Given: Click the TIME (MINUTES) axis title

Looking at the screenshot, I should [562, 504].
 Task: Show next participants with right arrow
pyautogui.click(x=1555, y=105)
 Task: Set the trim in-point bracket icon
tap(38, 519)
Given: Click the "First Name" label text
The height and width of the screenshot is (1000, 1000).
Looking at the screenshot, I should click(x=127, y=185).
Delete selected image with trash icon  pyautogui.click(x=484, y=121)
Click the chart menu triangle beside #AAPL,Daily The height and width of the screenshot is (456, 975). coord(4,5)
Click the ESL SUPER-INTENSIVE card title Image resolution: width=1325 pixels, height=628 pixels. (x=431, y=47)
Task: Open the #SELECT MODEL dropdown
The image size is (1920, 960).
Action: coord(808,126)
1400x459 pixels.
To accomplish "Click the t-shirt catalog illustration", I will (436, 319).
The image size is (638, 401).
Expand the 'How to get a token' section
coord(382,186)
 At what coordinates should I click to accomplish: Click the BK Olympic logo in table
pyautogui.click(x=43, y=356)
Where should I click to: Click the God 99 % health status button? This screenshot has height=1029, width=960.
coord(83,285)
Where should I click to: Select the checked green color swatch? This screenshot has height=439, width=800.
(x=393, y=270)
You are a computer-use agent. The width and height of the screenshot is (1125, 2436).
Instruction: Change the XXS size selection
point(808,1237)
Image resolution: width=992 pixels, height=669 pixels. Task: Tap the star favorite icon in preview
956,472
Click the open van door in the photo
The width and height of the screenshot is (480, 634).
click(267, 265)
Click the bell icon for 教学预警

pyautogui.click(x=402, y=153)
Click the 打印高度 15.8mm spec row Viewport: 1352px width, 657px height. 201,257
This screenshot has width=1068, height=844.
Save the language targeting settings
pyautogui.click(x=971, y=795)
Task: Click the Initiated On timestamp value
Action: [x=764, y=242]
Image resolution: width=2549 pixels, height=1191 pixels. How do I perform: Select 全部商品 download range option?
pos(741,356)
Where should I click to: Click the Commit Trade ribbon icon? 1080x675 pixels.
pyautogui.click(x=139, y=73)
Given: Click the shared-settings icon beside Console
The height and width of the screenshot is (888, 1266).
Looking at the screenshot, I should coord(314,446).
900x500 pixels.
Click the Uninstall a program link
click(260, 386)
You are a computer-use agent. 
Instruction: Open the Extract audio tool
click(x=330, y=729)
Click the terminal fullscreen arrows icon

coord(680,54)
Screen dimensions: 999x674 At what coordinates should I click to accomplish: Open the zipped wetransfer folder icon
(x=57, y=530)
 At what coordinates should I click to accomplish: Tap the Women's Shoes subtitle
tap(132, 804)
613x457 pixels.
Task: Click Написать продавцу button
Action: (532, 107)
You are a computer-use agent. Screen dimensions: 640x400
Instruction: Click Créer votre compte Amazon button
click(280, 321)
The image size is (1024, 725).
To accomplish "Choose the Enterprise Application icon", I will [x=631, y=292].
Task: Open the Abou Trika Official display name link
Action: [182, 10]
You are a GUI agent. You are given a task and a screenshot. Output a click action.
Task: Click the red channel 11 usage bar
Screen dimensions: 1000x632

■ ■ ■

-- EXERCISE DETAILS --
Among the lines of the listing above, which ones hold "agent"? Copy them.

-- RESPONSE FOR THIS EXERCISE --
You are a computer-use agent. The width and height of the screenshot is (1125, 2436).
You are a computer-use agent. 
You are a computer-use agent. Screen dimensions: 640x400
You are a GUI agent. You are given a task and a screenshot. Output a click action.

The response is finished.